From PRD to MR: AI Coding Workflow Design for Enterprise Android Projects
Introduction
This article introduces a workflow I built in Cursor: starting from PRD and design mockup inputs, through technical design generation, structured task breakdown, task-by-task coding, real-device verification, and finally automated MR submission. The entire pipeline is split into 7 stages, each with gating and human confirmation points. Through layered loading, on-demand Skill injection, and cross-session knowledge persistence, it addresses two core pain points of AI in long-chain decision-making: quality degradation over steps and “starting from scratch” with every requirement.

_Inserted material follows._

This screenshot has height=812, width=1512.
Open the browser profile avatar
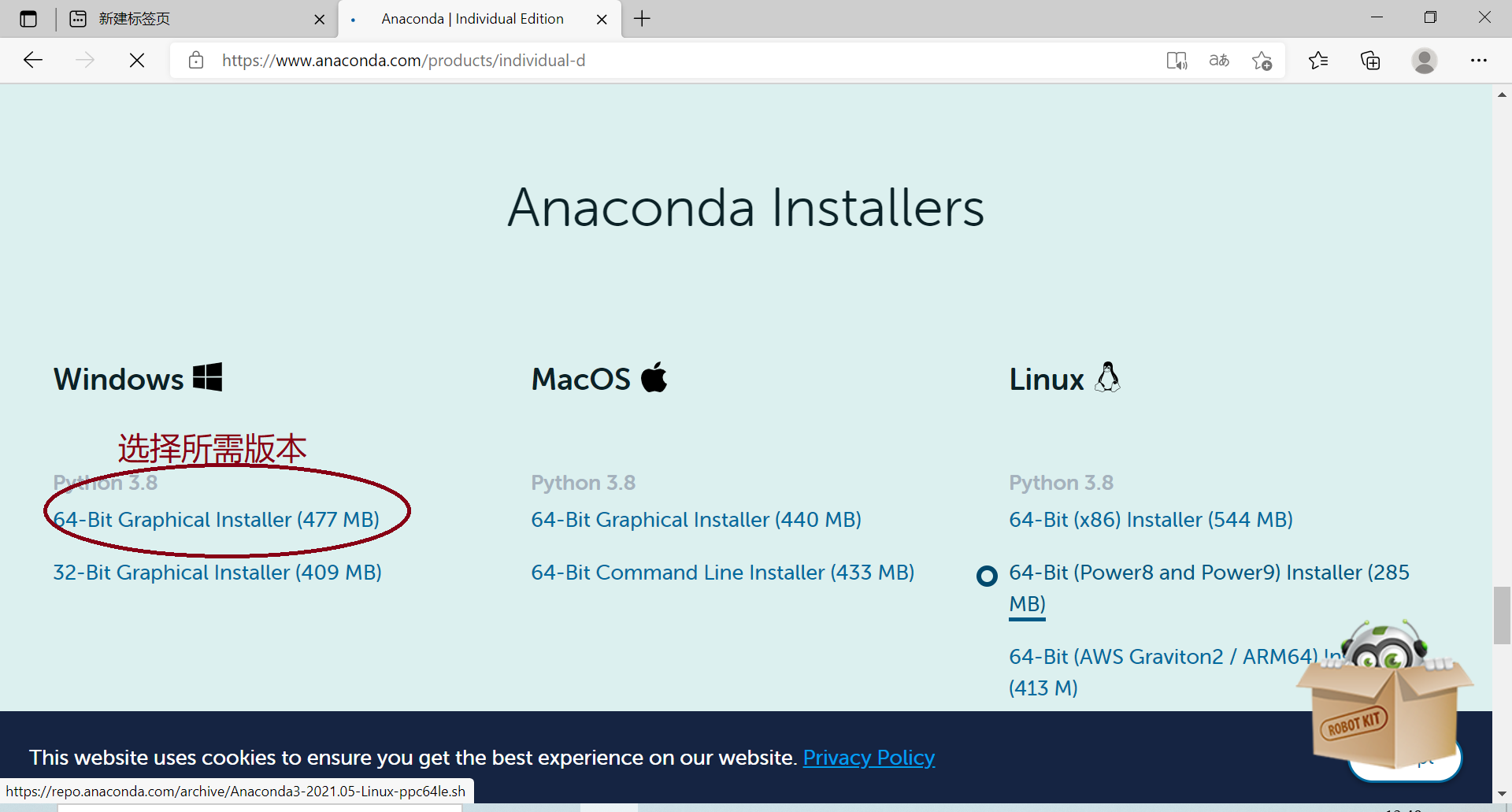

Note: The content is tailored to a specific enterprise Android project (MVP architecture, RxJava conventions, proprietary UI component library), but the underlying design philosophy — staged gating + knowledge persistence + token layering + on-demand loading — is generalizable to any tech stack.
Architecture Overview
The diagram below shows the complete information flow from input to delivery:
submodule update"] end S0 --> S1 subgraph S1 ["Stage 1: Requirements Analysis"] A1["Load cross-req knowledge"] --> A2["Fetch PRD/API docs
(DingTalk MCP)"] A2 --> A3["Extract features & list unknowns"] A3 --> A4["Output analysis.md"] end S1 -->|Human confirm| S2 subgraph S2 ["Stage 2: Design Analysis"] B1["Read Figma / screenshots"] --> B2["px→dp/sp conversion
layout structure inference"] B2 --> B3["Append to analysis doc"] end S2 -->|Human confirm| S3 subgraph S3 ["Stage 3: Technical Design"] C1["Generate tech-design.md/.html"] --> C2["Structured task table"] C2 --> C3["Server integration.md"] end S3 -->|Design confirmed| S4 subgraph S4 ["Stage 4: Task-by-Task Coding"] direction LR D1["Read learning notes"] --> D2["Search similar implementations"] D2 --> D3["Load corresponding Skill"] D3 --> D4["Code + module compile"] D4 -->|Human confirm| D5["Update task table"] D5 -->|Loop| D1 end S4 -->|All done + self-review| S5 subgraph S5 ["Stage 5: Full-Build Verification"] E1["Compile & install"] --> E2["Launch App"] E2 --> E3["Android MCP real-device verification"] E3 --> E4["Output verification-report.html"] end S5 -->|Verification passed| S6 subgraph S6 ["Stage 6: Submit MR"] F1["Create branch"] --> F2["Commit code & submodules"] F2 --> F3["Create MR"] F3 --> F4["Persist project learnings"] end S6 --> MR["MR Link + Verification Report"]
The entire process is driven by a Cursor Agent, relying on these underlying mechanisms:
| Layer | Mechanism | Purpose |
|---|---|---|
| Rules | .cursor/rules/*.mdc | Coding constraints, auto-injected by context |
| Skills | .cursor/skills/*/SKILL.md | Specialized capabilities (API, DB, UI generation, etc.), loaded on demand |
| Commands | .cursor/commands/*.md | User-triggered shortcut tasks |
| MCP Servers | .cursor/mcp.json | External tool bridges (docs, designs, real devices, Git platforms) |
Core Design Principles
1. Gating Mechanism: Preventing Decision Quality Degradation
AI decision quality in long chains degrades exponentially with the number of steps. Letting AI go straight from PRD to MR without intermediate calibration will inevitably result in severely degraded output quality. This parallels human development — coding without clarifying requirements guarantees rework.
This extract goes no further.